От домов веет тайной затворничества — она тенью ложится на окрестные улицы, на все селение. С колоколен ниспосылаются приказы, определяющие порядок жизни каждого дома. Бьют колокола — отмечают наступивший час, благовестят, провожают кого-то погребальным звоном.
Селение, похожее на монастырь. По и здесь есть злачный квартал с непристойными погребками, притаившийся на заросшем бурьяном откосе, спускающемся к обмелевшей реке. Селение, где нет биллиардов, фонографов, пианино. Селение, где женщины носят вечный траур.
Страсти здесь сдерживают, утаивают свое дыхание. И надо хоть на миг остановиться, чтобы прислушаться к нему, уловить его сквозь запертые на засов двери, прочесть на лицах женщин в трауре, сосредоточенных мужчин, молодцеватых парней и бесцветных юнцов. Надо расслышать его в церковных песнопениях и молитвах, где ищет оно свое убежище. Дыхание затаенное, дыхание лихорадочное, сдерживаемое через силу. Младенцы могут, по крайней мере, кричать — по временам. Заставляют всколыхнуться улицу. Если бы запели женщины! Но нет, никогда, разве только в церкви, в хоре — из поколения в поколение повторяя давно вытверженное. Священник с другими священнослужителями проходят в длиннополых одеяниях, и мужчины снимают шляпы. Мужчины, в вечном трауре женщины, детишки. Целуют руку духовным пастырям. Когда в праздничном облачении те проносят статую Спасителя, а послушник, также в праздничном облачении, звонит в колокольчик, люди — на улицах и площади — опускаются на колени. Когда звучит благовест, люди — на улицах и площади — опускаются на колени. Когда колокола не спеша, размеренно отбивают двенадцать или три, призывая на молебствие, мужчины — на улицах и площади — обнажают головы.

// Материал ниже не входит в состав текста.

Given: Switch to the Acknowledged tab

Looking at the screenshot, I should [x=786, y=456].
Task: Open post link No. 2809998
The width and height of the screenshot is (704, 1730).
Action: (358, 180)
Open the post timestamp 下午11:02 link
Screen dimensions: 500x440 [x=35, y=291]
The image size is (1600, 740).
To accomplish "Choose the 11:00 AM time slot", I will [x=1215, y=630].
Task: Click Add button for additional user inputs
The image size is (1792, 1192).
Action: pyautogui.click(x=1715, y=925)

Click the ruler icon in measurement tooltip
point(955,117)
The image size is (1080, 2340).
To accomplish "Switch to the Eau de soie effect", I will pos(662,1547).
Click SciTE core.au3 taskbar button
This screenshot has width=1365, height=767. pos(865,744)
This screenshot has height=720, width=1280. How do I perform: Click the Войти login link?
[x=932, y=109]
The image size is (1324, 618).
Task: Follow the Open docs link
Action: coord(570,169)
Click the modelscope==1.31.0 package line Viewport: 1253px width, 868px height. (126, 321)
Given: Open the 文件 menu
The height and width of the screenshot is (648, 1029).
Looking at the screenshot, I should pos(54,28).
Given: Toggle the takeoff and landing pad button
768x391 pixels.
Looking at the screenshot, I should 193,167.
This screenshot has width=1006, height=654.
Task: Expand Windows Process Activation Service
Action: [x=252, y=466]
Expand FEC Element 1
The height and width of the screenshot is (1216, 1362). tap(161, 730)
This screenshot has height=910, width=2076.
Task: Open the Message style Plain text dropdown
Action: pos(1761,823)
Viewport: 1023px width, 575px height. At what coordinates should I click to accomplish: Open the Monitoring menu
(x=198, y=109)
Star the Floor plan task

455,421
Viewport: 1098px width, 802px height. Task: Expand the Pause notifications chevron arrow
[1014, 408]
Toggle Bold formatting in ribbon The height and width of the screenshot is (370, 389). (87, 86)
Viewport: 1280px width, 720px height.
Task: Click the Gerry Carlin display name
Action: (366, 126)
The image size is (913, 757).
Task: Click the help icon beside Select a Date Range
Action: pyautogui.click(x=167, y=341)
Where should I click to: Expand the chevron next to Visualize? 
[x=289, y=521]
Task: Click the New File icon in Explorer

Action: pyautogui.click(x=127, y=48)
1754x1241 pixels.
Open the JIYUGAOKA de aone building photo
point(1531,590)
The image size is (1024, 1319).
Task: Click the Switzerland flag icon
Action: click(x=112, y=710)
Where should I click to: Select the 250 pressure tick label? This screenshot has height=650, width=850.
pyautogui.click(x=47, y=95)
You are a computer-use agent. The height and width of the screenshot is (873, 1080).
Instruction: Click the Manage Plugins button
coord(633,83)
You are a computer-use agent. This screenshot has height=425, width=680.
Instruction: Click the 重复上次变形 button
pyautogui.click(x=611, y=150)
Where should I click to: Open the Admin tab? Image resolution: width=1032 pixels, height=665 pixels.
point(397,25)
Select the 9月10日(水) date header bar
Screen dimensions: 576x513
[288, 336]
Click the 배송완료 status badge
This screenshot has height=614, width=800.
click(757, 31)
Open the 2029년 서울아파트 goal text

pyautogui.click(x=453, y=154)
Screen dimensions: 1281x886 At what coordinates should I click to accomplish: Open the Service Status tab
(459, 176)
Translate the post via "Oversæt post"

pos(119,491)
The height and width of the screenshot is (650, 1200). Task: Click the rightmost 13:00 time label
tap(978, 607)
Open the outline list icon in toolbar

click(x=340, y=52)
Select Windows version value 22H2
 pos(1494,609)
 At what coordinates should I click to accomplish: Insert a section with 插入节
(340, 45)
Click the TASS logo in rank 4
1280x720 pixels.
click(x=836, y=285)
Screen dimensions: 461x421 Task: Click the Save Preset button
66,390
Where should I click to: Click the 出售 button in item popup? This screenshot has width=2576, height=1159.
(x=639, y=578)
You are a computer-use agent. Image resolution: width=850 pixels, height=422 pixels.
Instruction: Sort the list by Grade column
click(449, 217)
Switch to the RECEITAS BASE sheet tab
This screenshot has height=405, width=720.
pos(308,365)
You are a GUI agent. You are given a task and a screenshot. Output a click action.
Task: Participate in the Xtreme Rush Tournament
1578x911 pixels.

Когда главный колокол тяжело и размеренно бьет зорю, в окутанных мраком спальнях его звон отзывается кашлем — следствием старости и курения; зычным кашлем или легким покашливанием; отзывается долгими, истовыми молитвами, — их приглушенно твердят разные голоса. Облысевшие старики, крестьяне и их жены, пробуждающиеся ни свет ни заря, преклоняют колени у погруженных в темноту постелей, одеваются, чиркают спичками, быть может, позевывают, пока бормочут молитвенные слова, а тем временем колокол хрипло и неторопливо гудит, величественный, гнетущий.
Брачные узы освящаются на ранних мессах. В потемках. Либо как только прояснится на небосклоне, едва-едва. Будто есть в этом что-то постыдное. Тайное. Бракосочетаниям никогда не присуща торжественность похорон, заупокойных служб, молебствия над гробом, когда колокола протяжно стонут, словно затягивая дымной пеленой небеса, а трое священников и четверо певчих с клироса, в пышных черных одеяниях, среди сотен горящих свечей, под псалмопение и удары колокола выходят на паперть, шествуют по улицам — на кладбище.
Во время агонии колокольный звон взывает ко всем жителям — будь они у себя, в патио, на площади, на улицах, в спальнях, — призывает молиться за умирающего. И обитатели селения творят молитву «Отойди, душа христианина, из сего мира…», а также молитву святой плащаницы.
Жизнь отлетает, и колокола сменяют свой ритм, — люди понимают, что еще одна душа предстает перед суровым судией. Общей скорбью объяты улицы, лавки, дома. Удаляются те, кто помогал умирающему достойно встретить кончину; другие же, более близкие, остаются, чтобы одеть покойника, лишь истечет положенное время — пока не свершится суд праведный, но до того, как тело остынет.